Reproduce the entries from the line containing "The width and height of the screenshot is (1194, 518)." through the line containing "pos(391,48)", including the requests, and increase every coordinate in the answers by 86.

[Source data]

====

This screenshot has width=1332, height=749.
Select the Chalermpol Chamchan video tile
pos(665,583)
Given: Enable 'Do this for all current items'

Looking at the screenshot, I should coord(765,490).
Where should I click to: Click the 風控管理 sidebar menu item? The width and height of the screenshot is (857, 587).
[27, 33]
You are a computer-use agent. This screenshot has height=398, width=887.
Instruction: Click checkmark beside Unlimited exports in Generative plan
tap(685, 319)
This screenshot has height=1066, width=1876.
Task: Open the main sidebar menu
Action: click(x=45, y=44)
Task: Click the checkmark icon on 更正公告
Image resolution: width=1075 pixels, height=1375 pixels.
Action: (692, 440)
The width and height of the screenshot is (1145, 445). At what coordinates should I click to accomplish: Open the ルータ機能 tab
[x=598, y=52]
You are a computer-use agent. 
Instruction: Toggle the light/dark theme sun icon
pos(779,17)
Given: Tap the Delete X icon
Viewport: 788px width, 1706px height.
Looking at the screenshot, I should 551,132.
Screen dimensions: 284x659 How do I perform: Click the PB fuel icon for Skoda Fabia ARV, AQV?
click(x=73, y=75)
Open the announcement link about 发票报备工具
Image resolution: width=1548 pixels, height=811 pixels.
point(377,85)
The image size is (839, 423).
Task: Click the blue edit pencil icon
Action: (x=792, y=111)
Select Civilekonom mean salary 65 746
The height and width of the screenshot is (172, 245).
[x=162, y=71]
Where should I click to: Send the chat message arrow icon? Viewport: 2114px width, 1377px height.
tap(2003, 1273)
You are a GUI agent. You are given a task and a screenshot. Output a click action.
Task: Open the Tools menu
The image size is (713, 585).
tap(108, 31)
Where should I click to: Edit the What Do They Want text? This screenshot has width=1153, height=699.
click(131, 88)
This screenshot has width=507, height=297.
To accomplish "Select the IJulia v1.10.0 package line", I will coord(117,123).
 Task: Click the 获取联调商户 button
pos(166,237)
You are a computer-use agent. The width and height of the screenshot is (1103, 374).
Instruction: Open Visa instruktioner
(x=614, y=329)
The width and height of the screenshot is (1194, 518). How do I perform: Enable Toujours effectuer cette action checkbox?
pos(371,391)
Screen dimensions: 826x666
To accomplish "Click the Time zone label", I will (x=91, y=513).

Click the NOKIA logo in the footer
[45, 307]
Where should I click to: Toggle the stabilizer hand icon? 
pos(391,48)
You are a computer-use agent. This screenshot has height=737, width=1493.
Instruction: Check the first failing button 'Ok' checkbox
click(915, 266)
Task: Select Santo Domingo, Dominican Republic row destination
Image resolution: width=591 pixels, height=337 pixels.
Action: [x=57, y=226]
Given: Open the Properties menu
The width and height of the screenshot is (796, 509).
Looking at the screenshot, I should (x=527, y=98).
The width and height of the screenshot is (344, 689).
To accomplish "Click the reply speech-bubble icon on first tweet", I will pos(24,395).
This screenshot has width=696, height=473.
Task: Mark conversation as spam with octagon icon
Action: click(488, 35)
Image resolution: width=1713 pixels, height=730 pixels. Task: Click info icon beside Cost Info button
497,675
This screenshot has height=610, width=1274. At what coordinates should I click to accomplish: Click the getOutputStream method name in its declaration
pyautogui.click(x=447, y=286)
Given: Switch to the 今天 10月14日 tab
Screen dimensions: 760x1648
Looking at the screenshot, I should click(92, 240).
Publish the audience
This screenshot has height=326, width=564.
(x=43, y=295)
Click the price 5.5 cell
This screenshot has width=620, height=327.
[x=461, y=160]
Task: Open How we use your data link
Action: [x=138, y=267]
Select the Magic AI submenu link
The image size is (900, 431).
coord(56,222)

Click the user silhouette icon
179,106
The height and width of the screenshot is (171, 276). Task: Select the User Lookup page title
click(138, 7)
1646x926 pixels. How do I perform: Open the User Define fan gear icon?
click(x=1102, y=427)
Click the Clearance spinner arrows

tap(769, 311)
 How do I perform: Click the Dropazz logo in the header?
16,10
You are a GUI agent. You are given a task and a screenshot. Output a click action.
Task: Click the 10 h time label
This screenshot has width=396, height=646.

====

_SOLVED EXERCISE_:
The width and height of the screenshot is (1194, 518). How do I perform: Enable Toujours effectuer cette action checkbox?
pos(457,477)
Screen dimensions: 826x666
To accomplish "Click the Time zone label", I will (x=177, y=599).

Click the NOKIA logo in the footer
[131, 393]
Where should I click to: Toggle the stabilizer hand icon? 
pos(477,134)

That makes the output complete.